Output range, inclusive: from the line containing "Task: Click the red first 'o' in Google logo" to the line containing "Click the video Format". Restate those lines from the data below word for word and only those.

────────

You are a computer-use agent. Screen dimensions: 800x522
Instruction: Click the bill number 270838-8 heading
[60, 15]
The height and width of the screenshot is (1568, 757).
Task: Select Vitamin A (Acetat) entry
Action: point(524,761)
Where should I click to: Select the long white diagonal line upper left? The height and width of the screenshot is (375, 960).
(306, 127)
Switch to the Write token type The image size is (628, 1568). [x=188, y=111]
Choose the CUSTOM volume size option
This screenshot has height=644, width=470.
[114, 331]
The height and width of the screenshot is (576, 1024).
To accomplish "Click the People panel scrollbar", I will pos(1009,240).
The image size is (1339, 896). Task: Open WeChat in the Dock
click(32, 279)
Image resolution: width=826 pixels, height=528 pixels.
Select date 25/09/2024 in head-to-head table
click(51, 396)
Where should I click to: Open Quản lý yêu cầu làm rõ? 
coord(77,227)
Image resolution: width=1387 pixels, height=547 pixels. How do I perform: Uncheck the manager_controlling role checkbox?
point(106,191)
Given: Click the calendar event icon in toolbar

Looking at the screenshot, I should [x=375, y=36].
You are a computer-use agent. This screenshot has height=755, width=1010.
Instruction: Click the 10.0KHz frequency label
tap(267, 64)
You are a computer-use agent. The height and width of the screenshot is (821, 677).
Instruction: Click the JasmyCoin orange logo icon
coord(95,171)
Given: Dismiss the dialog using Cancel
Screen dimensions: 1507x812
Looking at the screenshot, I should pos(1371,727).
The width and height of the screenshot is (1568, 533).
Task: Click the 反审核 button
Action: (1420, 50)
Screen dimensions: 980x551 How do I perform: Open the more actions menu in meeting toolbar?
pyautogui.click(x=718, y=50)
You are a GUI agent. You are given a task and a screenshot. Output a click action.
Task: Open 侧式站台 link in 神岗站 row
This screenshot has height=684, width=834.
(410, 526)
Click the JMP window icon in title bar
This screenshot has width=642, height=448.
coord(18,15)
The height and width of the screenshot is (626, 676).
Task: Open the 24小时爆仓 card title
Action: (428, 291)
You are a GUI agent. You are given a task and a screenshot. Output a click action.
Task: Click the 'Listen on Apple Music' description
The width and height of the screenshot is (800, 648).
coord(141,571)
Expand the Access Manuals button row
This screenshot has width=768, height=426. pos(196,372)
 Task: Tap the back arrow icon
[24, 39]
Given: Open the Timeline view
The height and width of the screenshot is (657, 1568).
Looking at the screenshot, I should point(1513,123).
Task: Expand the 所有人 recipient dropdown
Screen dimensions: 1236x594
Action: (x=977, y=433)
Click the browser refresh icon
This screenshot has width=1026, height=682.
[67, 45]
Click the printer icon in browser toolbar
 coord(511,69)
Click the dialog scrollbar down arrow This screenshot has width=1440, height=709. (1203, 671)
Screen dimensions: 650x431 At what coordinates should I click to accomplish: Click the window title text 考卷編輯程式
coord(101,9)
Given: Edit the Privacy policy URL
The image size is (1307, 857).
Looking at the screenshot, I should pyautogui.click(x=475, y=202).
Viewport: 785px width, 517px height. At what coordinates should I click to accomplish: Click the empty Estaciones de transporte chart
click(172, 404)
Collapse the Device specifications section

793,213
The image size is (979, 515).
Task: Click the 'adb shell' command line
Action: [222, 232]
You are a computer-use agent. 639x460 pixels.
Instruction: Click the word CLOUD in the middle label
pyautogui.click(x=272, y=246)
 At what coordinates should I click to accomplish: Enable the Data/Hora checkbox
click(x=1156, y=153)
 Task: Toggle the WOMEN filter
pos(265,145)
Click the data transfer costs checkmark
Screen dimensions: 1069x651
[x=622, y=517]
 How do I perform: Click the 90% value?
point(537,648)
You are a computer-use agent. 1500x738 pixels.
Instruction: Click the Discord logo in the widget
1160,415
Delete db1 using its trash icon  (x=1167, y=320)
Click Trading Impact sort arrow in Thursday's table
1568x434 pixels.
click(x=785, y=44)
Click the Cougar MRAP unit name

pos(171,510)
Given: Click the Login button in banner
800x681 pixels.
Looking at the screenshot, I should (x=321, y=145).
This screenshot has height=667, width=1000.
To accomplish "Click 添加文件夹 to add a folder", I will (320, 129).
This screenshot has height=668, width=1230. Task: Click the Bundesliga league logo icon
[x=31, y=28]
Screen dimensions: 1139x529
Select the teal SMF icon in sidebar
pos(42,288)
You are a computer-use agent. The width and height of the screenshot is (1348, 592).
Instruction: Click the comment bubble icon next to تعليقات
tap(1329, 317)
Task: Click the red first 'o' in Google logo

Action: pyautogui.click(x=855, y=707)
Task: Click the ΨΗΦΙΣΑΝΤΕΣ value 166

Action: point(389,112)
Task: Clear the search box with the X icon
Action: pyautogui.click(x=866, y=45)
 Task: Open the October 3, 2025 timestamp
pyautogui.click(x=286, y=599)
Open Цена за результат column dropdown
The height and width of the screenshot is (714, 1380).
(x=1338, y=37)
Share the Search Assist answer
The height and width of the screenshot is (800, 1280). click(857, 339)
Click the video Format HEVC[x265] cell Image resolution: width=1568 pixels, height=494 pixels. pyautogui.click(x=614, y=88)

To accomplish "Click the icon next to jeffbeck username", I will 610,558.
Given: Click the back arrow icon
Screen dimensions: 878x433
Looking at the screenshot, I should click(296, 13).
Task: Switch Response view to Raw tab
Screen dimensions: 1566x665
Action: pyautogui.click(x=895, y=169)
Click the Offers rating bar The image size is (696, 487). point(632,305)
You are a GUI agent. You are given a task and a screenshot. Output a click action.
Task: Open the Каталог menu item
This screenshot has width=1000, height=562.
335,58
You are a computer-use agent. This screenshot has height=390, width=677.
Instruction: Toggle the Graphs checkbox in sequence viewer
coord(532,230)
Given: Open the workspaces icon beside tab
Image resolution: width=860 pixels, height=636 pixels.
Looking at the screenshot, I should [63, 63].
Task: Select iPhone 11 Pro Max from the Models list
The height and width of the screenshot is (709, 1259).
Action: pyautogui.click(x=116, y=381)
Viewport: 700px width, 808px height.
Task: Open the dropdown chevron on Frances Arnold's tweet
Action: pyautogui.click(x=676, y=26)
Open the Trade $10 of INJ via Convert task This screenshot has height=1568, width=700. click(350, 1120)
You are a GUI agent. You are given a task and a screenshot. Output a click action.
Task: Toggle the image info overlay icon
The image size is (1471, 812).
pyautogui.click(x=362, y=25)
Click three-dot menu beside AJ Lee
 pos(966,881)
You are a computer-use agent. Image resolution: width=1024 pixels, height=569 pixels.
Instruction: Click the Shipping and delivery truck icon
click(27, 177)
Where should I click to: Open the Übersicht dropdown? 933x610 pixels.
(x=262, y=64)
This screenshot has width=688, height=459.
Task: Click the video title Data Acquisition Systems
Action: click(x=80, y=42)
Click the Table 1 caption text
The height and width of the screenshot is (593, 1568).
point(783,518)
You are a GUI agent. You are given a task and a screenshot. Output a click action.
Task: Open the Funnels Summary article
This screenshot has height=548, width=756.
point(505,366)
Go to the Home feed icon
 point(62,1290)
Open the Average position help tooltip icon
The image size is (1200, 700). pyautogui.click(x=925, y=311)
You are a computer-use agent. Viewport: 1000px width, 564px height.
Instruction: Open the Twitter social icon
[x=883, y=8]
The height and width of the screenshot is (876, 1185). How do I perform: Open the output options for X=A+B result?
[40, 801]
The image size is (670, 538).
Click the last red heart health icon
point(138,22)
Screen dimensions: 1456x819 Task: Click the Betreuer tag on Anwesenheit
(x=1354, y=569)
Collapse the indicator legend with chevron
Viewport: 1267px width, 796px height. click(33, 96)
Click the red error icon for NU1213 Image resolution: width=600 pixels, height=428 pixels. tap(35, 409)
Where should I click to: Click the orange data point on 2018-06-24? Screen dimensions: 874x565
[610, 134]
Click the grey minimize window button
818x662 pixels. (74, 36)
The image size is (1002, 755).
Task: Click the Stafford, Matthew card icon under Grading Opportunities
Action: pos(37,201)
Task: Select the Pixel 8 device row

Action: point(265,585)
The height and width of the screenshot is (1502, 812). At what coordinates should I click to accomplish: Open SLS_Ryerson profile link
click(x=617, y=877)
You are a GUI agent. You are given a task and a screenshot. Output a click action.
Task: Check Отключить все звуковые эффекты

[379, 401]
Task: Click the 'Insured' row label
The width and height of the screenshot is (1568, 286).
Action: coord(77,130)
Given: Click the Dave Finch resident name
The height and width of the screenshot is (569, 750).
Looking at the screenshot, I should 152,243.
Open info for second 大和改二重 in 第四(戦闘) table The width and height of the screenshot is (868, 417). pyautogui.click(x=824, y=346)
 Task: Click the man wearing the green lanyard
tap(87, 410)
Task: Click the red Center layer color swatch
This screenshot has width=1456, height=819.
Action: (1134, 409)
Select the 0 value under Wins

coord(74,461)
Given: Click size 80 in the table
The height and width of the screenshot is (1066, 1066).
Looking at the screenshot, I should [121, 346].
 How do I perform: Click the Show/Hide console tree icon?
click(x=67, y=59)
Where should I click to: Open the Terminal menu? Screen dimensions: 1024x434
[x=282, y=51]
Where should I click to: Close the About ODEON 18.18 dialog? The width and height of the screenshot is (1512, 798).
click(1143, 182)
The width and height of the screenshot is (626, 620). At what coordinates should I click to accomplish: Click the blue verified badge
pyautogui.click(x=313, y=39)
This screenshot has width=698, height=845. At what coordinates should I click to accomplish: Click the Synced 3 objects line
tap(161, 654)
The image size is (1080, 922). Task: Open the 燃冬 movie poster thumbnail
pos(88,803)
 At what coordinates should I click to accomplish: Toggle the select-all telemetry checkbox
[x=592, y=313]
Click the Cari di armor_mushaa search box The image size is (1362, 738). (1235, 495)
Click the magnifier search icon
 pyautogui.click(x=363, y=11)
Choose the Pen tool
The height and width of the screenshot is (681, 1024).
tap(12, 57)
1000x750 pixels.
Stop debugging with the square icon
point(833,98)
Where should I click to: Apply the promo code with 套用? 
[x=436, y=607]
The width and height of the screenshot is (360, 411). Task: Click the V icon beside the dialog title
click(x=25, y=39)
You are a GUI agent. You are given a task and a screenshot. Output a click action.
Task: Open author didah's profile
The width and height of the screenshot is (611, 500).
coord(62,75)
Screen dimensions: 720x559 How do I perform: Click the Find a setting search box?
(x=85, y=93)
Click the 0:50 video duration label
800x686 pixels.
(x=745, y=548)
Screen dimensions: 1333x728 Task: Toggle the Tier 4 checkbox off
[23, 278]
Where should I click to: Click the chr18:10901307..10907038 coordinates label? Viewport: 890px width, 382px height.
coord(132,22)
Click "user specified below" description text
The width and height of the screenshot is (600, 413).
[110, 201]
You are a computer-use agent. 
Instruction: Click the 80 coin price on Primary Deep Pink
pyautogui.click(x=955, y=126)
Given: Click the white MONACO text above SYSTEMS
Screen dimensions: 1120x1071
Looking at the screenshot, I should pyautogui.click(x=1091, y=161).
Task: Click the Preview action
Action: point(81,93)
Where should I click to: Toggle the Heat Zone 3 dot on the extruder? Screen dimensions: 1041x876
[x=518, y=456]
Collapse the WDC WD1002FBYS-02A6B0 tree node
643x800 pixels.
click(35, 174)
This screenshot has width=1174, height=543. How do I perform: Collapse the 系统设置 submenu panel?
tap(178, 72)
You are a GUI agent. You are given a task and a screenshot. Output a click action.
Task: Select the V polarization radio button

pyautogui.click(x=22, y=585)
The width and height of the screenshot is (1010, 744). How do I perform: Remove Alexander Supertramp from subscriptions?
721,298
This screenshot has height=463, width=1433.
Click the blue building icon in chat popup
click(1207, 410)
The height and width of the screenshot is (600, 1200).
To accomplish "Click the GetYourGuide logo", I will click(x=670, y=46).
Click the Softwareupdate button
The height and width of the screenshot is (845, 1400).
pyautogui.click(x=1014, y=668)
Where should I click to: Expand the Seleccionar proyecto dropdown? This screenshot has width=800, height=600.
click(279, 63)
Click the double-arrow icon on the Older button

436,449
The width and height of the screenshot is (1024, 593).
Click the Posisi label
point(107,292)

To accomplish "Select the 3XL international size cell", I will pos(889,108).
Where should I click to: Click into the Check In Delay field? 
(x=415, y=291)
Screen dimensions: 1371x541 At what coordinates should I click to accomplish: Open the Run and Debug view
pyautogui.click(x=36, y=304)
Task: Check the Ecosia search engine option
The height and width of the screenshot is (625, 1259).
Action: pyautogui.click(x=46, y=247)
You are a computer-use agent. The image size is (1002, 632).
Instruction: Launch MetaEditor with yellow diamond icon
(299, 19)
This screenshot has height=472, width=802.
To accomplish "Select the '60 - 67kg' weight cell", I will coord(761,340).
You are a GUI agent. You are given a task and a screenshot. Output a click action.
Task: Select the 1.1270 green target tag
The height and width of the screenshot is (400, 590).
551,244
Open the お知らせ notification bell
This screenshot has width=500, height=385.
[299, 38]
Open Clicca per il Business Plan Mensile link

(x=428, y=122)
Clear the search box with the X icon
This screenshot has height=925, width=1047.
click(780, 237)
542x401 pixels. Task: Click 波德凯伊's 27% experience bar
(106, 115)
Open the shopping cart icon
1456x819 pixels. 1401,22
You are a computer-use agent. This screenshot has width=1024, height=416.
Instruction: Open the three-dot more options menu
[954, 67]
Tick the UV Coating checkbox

────────

Answer space:
Task: Click the red first 'o' in Google logo

Action: pyautogui.click(x=855, y=707)
Task: Click the ΨΗΦΙΣΑΝΤΕΣ value 166

Action: point(389,112)
Task: Clear the search box with the X icon
Action: pyautogui.click(x=866, y=45)
 Task: Open the October 3, 2025 timestamp
pyautogui.click(x=286, y=599)
Open Цена за результат column dropdown
The height and width of the screenshot is (714, 1380).
(x=1338, y=37)
Share the Search Assist answer
The height and width of the screenshot is (800, 1280). click(857, 339)
Click the video Format HEVC[x265] cell Image resolution: width=1568 pixels, height=494 pixels. pyautogui.click(x=614, y=88)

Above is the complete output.